• _PROBLEM TO WORK ON_:
Reproduce verbatim every line of the records from the one containing "Totally Pathetic Music" down to the one containing "GoGEN Voyager Lite", including both of those lines. Omit the pictures from your answer.
------ RECORDS FOR THE EXERCISE ------
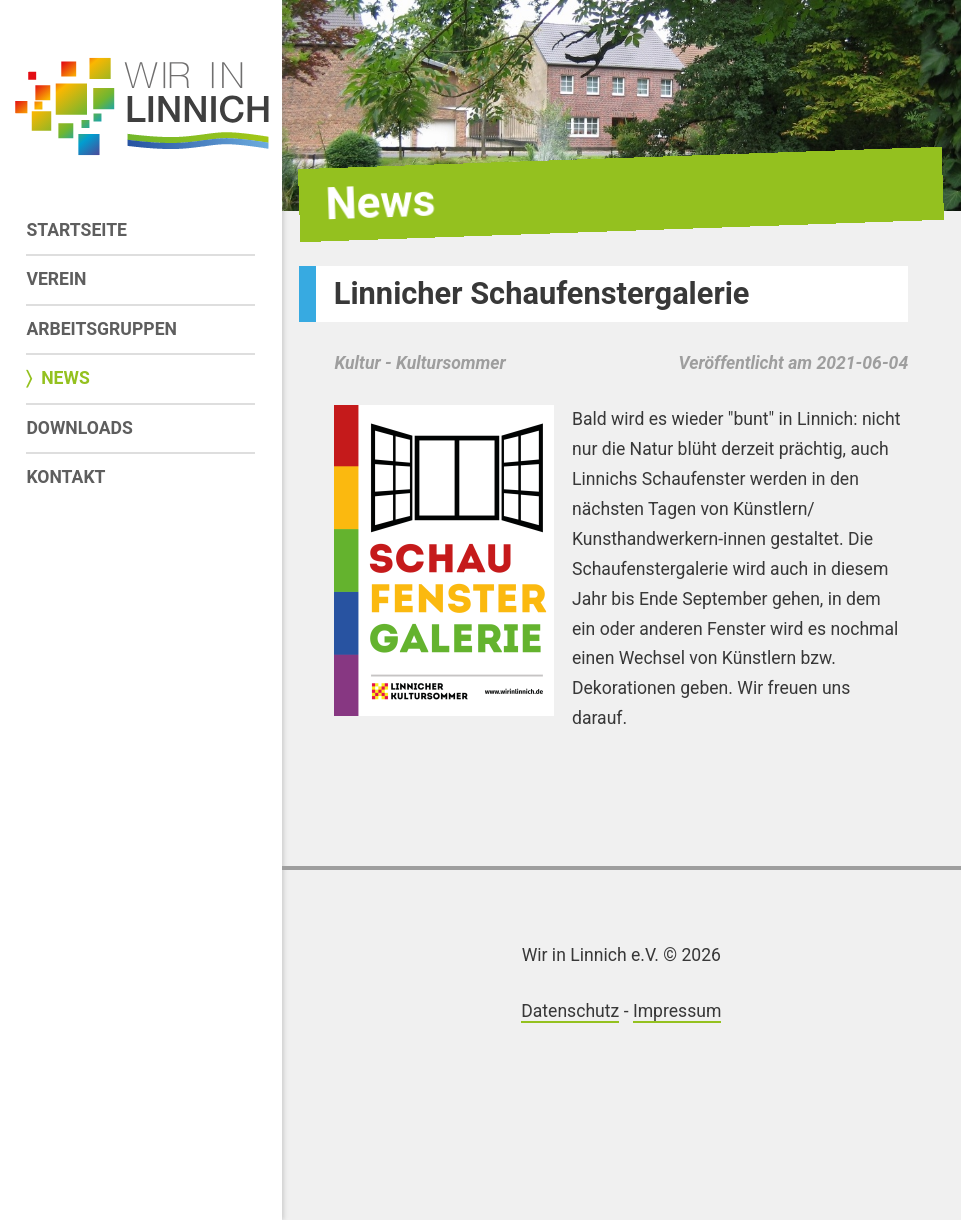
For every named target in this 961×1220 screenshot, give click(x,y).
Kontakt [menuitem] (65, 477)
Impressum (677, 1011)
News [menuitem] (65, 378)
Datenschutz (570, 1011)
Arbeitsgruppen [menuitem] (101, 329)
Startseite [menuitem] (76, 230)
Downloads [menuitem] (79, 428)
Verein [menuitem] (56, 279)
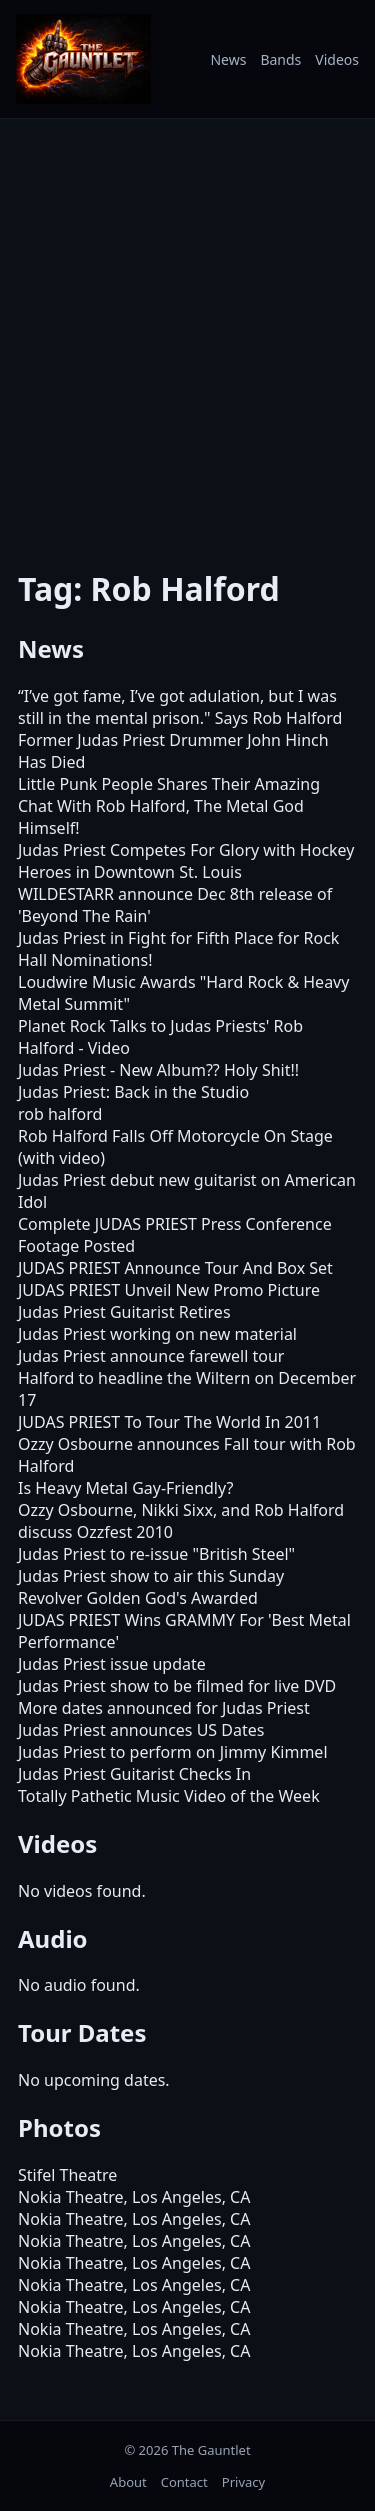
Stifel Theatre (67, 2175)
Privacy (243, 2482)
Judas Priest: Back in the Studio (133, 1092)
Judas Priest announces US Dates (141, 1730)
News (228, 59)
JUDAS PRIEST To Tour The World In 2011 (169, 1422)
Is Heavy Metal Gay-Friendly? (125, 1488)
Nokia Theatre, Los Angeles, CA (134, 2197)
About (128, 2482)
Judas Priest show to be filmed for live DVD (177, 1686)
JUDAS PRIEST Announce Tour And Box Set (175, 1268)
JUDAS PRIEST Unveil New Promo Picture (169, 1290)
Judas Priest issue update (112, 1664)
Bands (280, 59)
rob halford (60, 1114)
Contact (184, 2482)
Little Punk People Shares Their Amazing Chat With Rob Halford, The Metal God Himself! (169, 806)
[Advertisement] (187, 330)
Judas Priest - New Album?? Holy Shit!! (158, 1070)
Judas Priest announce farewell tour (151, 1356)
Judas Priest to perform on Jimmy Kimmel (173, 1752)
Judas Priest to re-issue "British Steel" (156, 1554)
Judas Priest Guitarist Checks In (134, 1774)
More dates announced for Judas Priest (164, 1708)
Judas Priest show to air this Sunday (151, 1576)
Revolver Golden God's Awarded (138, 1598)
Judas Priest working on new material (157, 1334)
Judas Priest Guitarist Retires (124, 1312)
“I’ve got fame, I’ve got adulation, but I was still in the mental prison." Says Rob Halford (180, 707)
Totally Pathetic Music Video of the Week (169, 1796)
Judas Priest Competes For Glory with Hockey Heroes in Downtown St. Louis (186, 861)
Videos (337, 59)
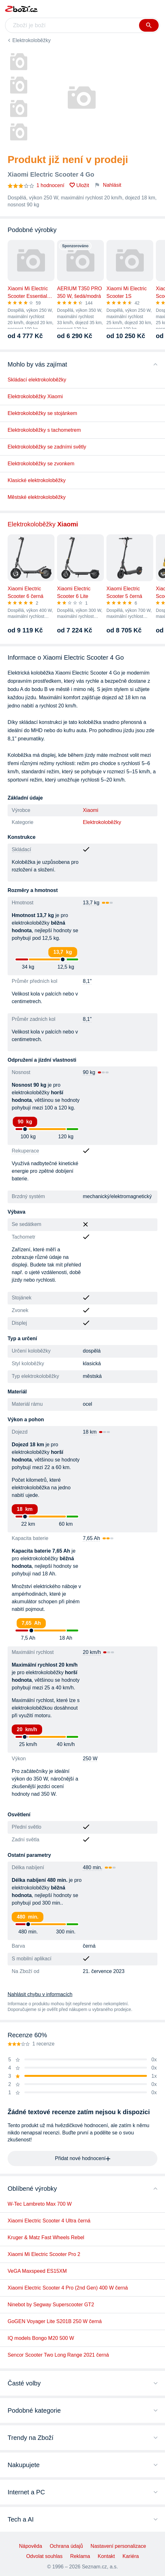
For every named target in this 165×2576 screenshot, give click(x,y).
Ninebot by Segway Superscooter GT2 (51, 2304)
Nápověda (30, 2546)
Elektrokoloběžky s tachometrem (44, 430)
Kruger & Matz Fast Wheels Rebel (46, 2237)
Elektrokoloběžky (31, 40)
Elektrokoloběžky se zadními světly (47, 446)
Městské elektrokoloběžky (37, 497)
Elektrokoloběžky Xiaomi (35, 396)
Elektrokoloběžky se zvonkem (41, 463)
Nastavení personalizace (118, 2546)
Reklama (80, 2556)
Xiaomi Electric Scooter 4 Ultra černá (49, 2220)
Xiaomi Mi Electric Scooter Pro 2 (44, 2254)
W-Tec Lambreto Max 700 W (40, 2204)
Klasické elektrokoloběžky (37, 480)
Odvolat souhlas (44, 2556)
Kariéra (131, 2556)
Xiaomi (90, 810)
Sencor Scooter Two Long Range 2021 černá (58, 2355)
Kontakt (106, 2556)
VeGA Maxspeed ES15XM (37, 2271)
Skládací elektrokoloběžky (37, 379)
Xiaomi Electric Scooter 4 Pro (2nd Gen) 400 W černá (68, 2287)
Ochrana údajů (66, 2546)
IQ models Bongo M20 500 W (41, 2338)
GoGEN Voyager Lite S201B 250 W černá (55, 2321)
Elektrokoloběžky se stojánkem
------
------ RECORDS FOR THE EXERCISE ------
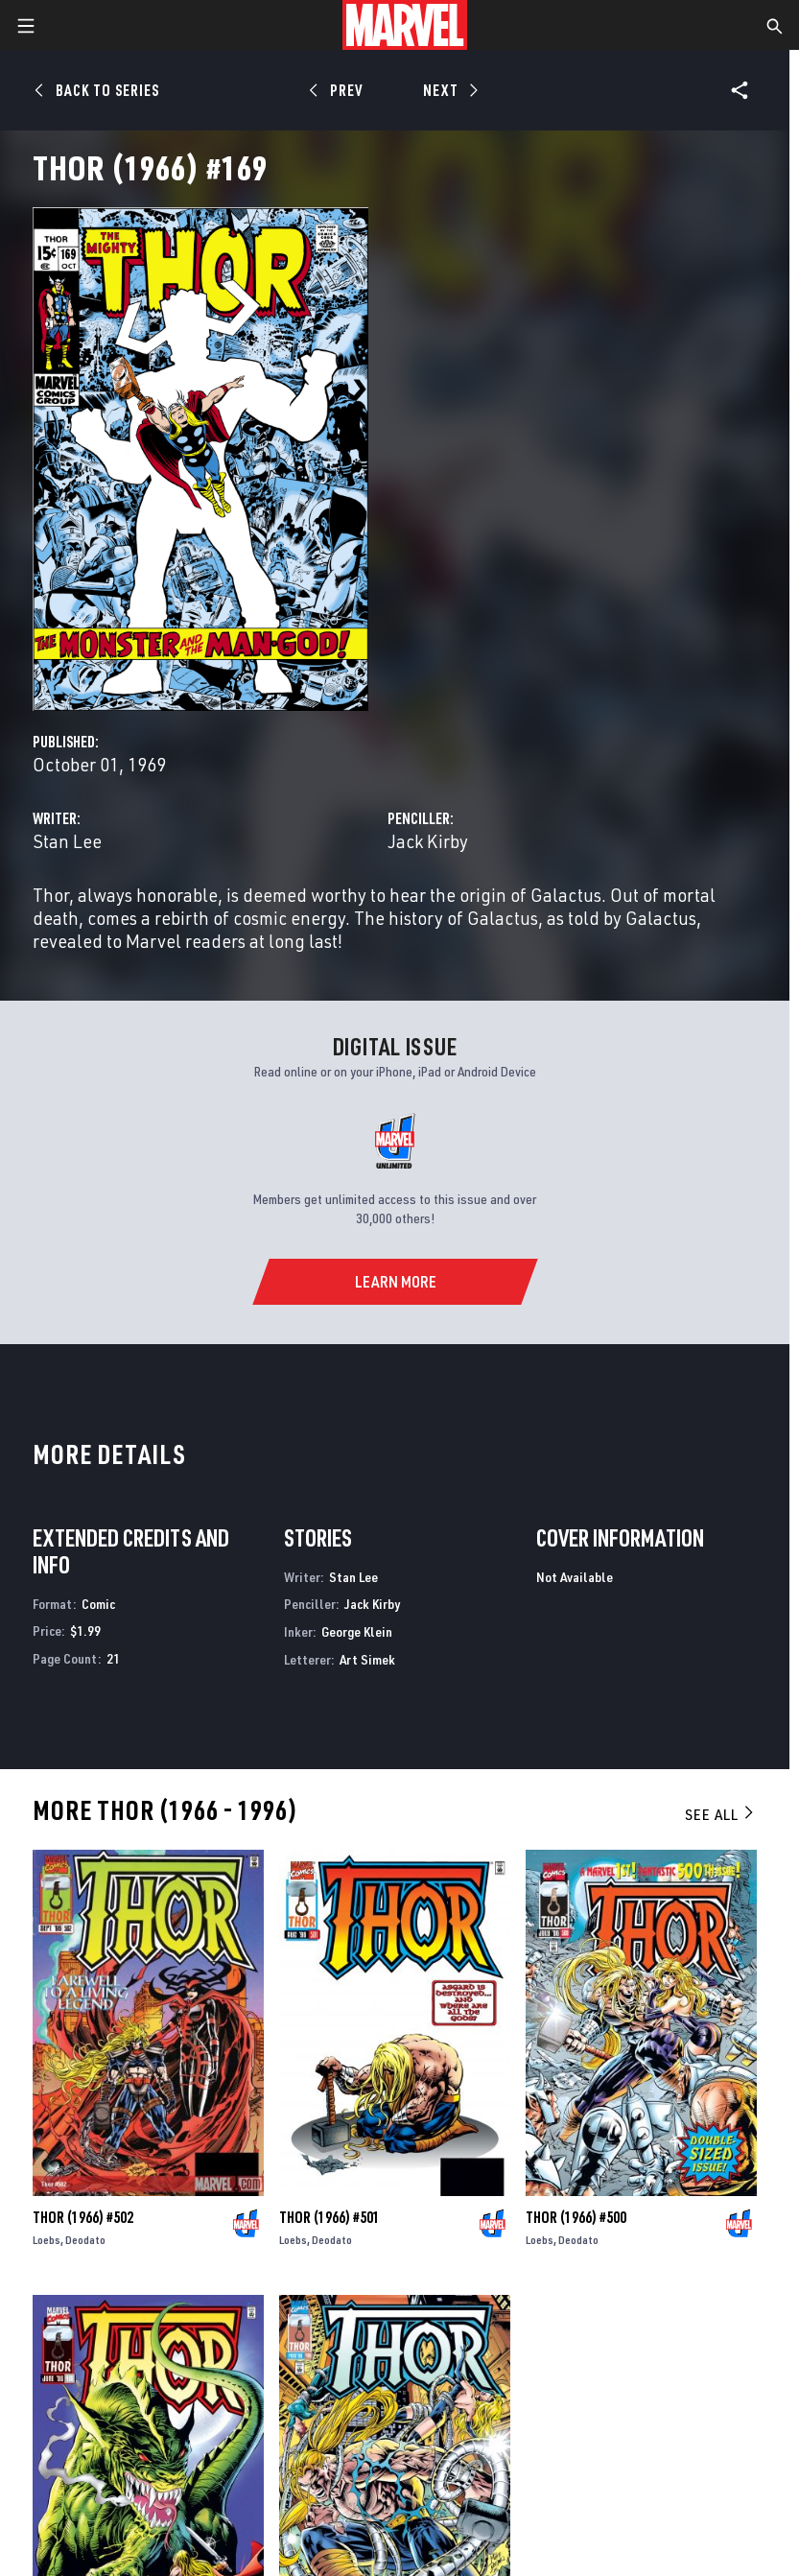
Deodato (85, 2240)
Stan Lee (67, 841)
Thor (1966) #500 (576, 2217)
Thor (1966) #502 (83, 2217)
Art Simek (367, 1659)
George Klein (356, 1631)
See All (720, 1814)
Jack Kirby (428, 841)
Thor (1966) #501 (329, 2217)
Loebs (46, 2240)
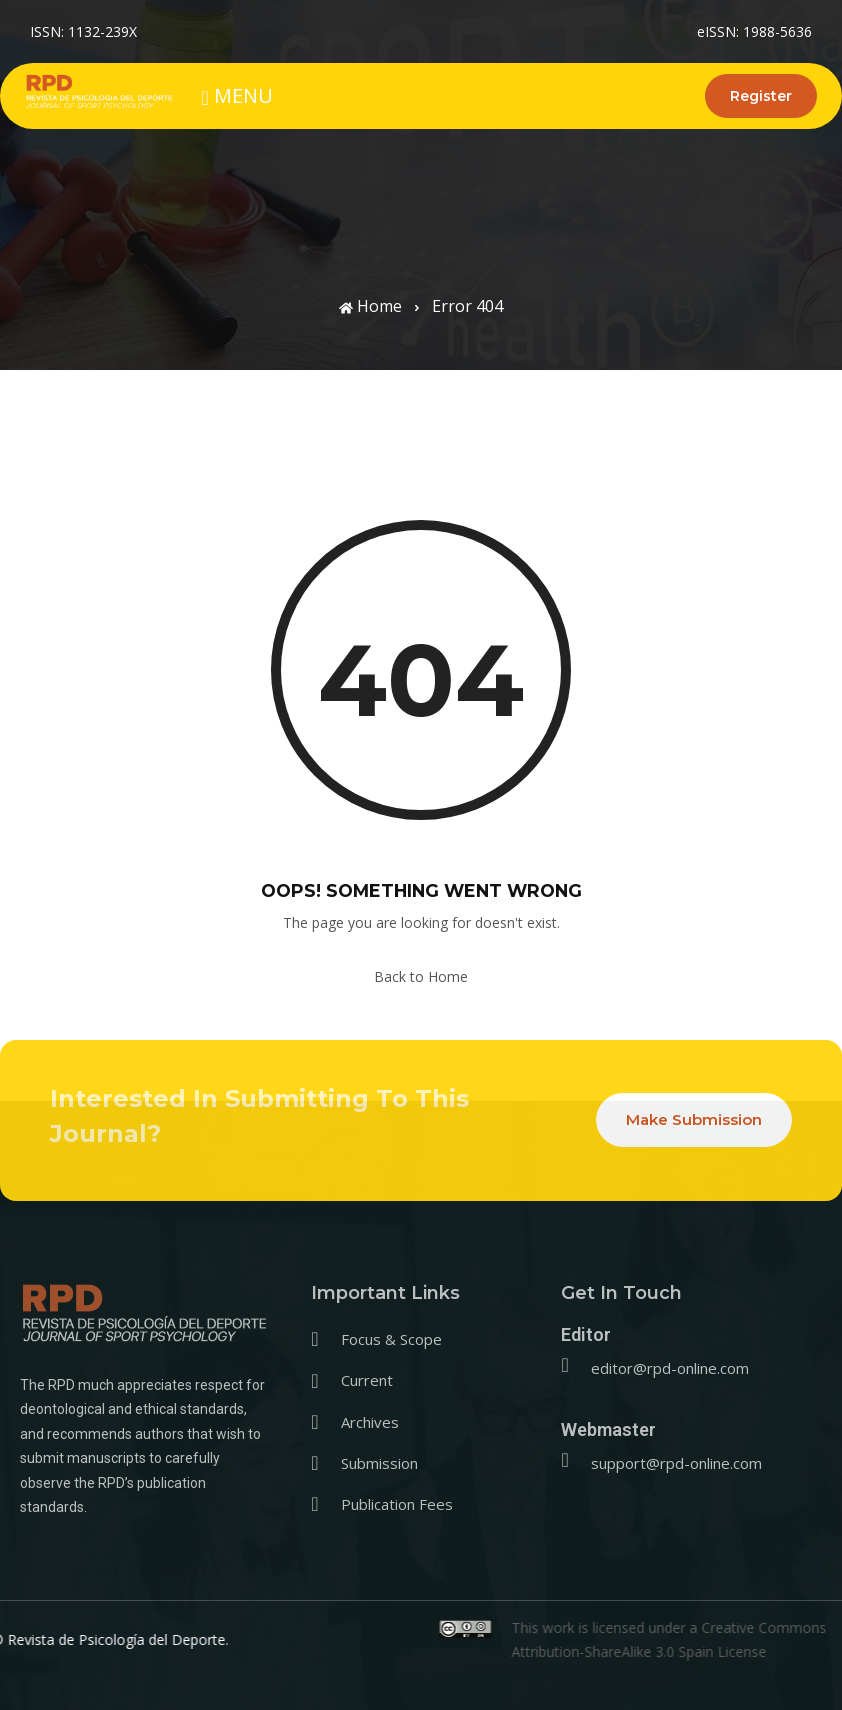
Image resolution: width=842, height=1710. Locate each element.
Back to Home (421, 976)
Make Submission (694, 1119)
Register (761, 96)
------
------ RECORDS FOR THE EXERCISE ------
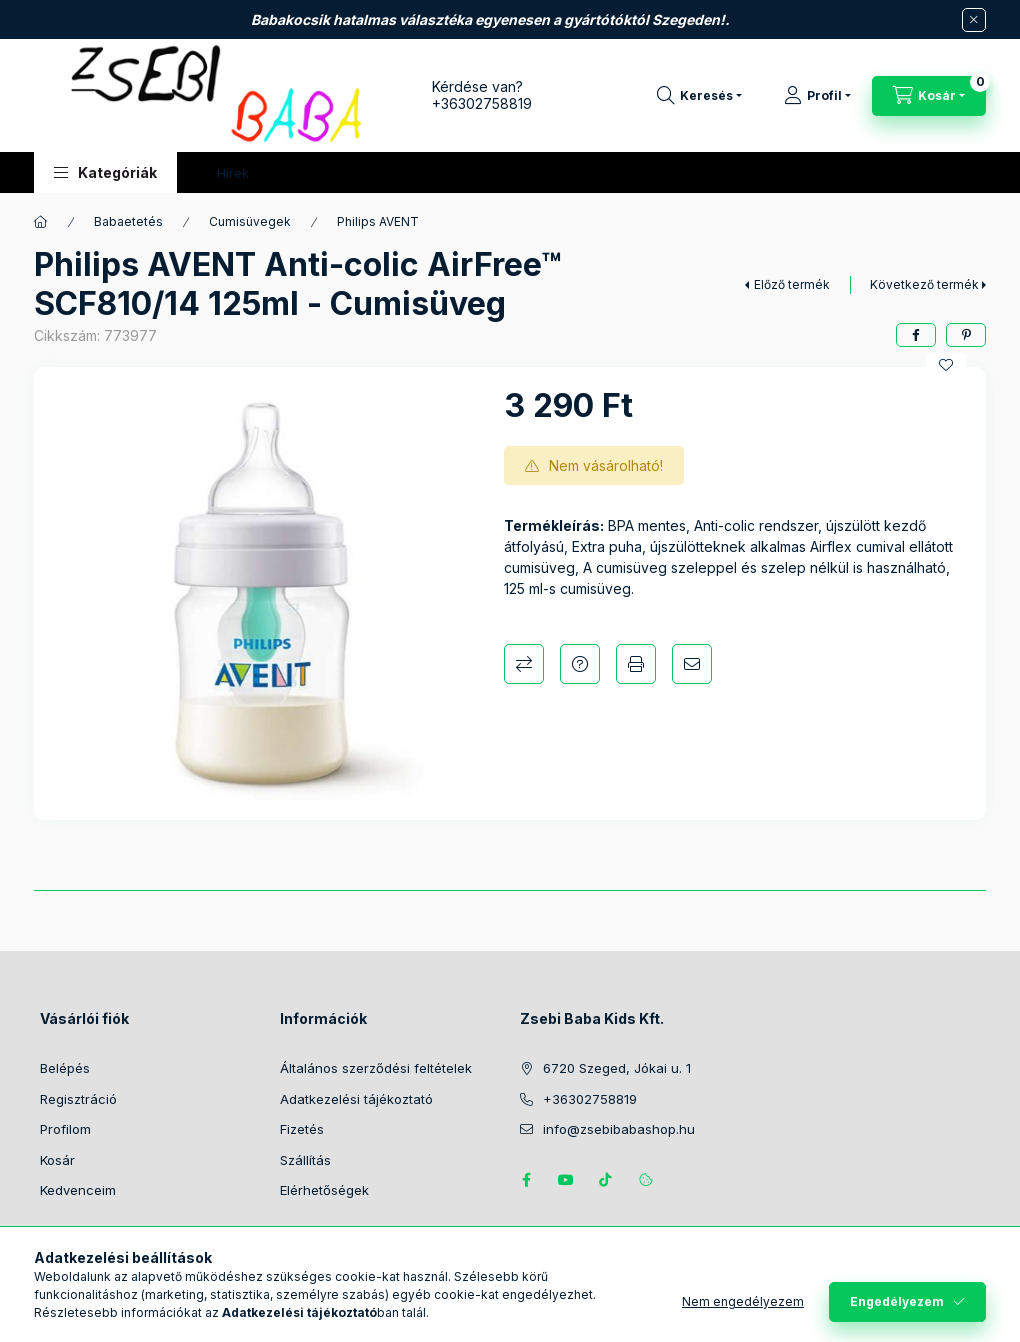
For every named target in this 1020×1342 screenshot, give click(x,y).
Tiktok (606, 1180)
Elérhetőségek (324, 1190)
------
• _PROBLEM SOLUTION_:
Totally Pathetic Music Video of the Week (169, 1796)
Judas Priest Competes For Glory with Hockey Heroes in Downtown St. Louis (186, 861)
Videos (337, 59)
For every named target in this 165×2576 screenshot, give click(x,y).
Ninebot by Segway Superscooter GT2 (51, 2304)
Nápověda (30, 2546)
Elektrokoloběžky s tachometrem (44, 430)
Kruger & Matz Fast Wheels Rebel (46, 2237)
Elektrokoloběžky (31, 40)
Elektrokoloběžky se zadními světly (47, 446)
Městské elektrokoloběžky (37, 497)
Elektrokoloběžky Xiaomi (35, 396)
Elektrokoloběžky se zvonkem (41, 463)
Nastavení personalizace (118, 2546)
Reklama (80, 2556)
Xiaomi Electric Scooter 4 Ultra černá (49, 2220)
Xiaomi Mi Electric Scooter Pro 2 (44, 2254)
W-Tec Lambreto Max 700 W (40, 2204)
Klasické elektrokoloběžky (37, 480)
Odvolat souhlas (44, 2556)
Kariéra (131, 2556)
Xiaomi (90, 810)
Sencor Scooter Two Long Range 2021 černá (58, 2355)
Kontakt (106, 2556)
VeGA Maxspeed ES15XM (37, 2271)
Skládací elektrokoloběžky (37, 379)
Xiaomi Electric Scooter 4 Pro (2nd Gen) 400 W černá (68, 2287)
Ochrana údajů (66, 2546)
IQ models Bongo M20 500 W (41, 2338)
GoGEN Voyager Lite S201B 250 W černá (55, 2321)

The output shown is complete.